== Dataset content

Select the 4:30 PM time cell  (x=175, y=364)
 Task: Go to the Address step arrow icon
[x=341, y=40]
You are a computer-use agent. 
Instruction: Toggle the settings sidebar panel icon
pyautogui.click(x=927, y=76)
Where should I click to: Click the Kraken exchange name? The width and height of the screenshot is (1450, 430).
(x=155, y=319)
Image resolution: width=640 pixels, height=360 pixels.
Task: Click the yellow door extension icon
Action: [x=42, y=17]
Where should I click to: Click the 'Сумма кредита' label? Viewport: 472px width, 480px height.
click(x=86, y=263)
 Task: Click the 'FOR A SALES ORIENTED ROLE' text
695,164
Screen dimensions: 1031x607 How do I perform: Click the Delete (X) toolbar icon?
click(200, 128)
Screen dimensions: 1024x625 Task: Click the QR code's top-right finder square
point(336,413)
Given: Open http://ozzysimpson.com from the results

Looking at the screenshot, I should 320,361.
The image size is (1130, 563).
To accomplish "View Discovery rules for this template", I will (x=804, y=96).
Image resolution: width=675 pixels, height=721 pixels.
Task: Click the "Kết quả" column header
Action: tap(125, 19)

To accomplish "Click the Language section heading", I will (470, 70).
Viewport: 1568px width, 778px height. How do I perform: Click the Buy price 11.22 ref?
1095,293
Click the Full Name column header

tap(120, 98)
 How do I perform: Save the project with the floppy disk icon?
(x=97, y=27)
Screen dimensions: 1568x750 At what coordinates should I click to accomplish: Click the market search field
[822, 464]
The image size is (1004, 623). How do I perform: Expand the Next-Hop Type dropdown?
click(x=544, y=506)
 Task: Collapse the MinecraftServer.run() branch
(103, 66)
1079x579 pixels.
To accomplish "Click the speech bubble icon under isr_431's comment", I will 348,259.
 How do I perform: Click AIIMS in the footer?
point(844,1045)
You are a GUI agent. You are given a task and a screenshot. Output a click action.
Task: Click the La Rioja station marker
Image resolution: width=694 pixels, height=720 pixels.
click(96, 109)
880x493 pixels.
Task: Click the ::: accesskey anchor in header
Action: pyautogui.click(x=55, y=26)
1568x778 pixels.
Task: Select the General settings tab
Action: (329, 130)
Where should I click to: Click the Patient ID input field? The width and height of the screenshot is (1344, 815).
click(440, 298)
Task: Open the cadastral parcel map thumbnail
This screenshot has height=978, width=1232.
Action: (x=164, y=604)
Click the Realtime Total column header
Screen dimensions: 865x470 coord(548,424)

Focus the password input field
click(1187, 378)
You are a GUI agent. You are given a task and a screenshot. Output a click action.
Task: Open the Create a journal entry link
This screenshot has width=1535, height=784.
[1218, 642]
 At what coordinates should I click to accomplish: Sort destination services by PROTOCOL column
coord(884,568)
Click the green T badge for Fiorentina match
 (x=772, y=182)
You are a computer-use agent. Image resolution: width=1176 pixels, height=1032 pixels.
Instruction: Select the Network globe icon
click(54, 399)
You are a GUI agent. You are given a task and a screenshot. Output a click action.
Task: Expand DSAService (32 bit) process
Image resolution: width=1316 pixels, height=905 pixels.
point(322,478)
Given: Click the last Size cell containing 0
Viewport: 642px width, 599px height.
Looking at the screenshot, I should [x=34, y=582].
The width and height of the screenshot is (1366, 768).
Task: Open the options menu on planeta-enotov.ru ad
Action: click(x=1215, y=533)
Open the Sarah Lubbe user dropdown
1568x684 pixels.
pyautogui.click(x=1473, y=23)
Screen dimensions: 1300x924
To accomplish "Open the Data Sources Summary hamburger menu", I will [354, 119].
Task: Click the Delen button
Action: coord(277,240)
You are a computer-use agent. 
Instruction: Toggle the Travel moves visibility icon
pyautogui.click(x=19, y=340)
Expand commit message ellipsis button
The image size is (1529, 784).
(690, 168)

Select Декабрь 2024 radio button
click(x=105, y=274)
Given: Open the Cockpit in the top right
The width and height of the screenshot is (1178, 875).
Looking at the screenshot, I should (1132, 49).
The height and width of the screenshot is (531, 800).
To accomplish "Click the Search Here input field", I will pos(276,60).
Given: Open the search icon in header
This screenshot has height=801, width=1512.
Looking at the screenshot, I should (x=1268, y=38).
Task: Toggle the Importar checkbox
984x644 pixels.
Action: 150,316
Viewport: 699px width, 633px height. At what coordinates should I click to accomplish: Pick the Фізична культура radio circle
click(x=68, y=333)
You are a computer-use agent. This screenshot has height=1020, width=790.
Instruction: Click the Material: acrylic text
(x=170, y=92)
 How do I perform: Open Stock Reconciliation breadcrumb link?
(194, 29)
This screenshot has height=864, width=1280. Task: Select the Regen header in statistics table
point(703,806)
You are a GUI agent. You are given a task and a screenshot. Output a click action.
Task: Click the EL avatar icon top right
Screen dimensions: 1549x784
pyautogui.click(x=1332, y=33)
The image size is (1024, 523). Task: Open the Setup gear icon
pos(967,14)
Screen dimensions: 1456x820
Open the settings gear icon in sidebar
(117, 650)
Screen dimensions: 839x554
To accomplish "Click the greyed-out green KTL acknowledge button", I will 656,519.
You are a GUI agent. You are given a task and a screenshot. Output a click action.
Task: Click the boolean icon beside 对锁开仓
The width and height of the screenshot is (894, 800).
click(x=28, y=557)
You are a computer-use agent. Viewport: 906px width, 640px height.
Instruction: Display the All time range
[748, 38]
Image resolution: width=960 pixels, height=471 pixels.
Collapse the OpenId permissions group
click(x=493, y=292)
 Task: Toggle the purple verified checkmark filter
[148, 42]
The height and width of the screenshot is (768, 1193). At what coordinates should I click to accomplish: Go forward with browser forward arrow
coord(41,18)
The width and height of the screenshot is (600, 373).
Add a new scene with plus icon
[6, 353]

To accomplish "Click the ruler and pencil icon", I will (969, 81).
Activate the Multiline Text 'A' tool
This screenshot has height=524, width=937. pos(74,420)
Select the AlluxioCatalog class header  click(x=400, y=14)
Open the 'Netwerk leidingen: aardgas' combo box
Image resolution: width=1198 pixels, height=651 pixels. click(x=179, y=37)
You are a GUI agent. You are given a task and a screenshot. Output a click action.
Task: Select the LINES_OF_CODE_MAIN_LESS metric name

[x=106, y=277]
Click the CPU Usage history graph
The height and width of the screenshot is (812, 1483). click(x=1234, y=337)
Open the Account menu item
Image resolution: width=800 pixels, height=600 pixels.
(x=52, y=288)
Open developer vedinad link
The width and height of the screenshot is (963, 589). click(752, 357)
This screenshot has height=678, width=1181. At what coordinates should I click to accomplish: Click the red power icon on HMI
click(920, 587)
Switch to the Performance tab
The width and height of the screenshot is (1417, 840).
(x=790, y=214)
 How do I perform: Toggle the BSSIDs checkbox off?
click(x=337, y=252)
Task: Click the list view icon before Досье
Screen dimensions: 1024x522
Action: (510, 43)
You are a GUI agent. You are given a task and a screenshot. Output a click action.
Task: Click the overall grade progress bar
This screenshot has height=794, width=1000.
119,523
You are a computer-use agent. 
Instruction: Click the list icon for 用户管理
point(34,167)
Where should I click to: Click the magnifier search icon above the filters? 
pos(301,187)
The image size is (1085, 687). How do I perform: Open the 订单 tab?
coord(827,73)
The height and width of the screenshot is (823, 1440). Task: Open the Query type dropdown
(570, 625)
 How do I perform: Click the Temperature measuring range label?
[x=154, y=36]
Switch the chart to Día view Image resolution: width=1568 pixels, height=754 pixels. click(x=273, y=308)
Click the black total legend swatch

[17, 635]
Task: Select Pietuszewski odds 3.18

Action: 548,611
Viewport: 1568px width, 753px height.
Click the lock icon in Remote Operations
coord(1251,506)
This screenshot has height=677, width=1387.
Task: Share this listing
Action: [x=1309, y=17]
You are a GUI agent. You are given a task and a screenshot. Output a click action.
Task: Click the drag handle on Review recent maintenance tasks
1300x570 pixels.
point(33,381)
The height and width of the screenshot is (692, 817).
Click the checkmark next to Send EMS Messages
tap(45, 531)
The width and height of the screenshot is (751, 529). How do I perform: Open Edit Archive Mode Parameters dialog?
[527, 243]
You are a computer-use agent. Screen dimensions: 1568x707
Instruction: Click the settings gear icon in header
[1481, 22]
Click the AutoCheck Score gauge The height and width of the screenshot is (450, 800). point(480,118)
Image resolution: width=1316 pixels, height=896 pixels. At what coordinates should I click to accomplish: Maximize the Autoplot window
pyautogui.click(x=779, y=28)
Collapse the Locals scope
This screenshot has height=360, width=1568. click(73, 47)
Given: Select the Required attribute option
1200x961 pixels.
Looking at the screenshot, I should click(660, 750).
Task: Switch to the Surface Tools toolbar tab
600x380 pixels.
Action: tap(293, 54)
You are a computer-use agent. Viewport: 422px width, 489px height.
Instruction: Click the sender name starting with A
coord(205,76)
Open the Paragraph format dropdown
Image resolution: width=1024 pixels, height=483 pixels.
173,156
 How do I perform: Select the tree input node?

====

- _The problem_
Where does the string "Switch" occur in the data above? Copy every line that holds it.

- _Answer for the task_
Switch to the Performance tab
Switch the chart to Día view Image resolution: width=1568 pixels, height=754 pixels. click(x=273, y=308)
Task: Switch to the Surface Tools toolbar tab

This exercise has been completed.